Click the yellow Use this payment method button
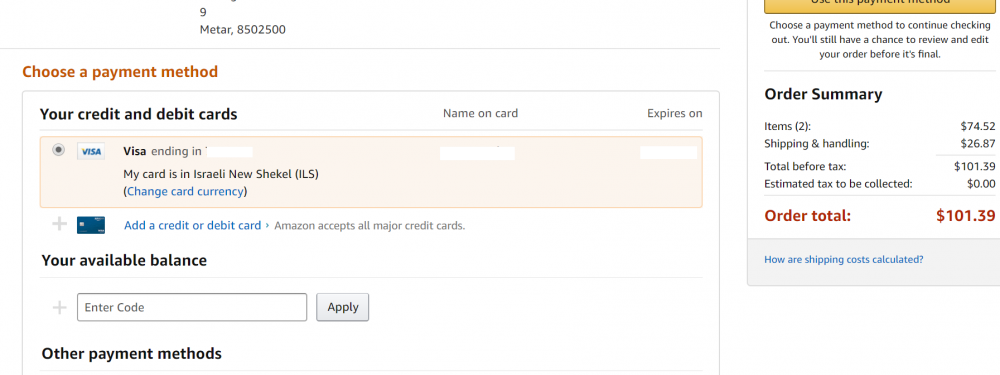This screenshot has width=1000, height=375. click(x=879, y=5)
--
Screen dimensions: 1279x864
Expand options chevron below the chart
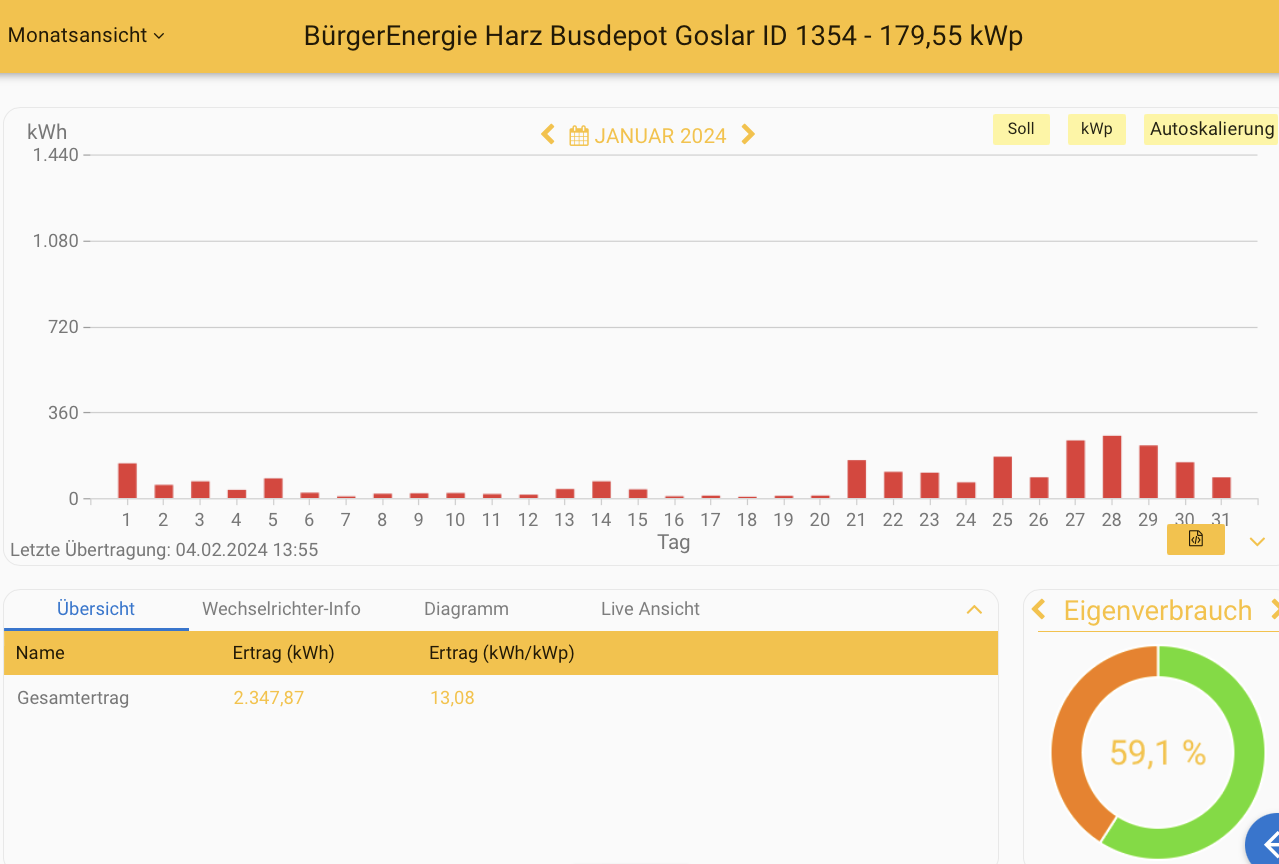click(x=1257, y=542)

▶ **WORK TO COMPLETE**
Reproduce only the rows that run from the line containing "Click the yellow" through the line containing "This screenshot has", switching "yellow" to "orange" and changing nothing else. Leave the pictures out of your answer.

▶ **SOLUTION TO THIS TASK**
Click the orange Use this payment method button
This screenshot has width=1000, height=375. click(x=879, y=5)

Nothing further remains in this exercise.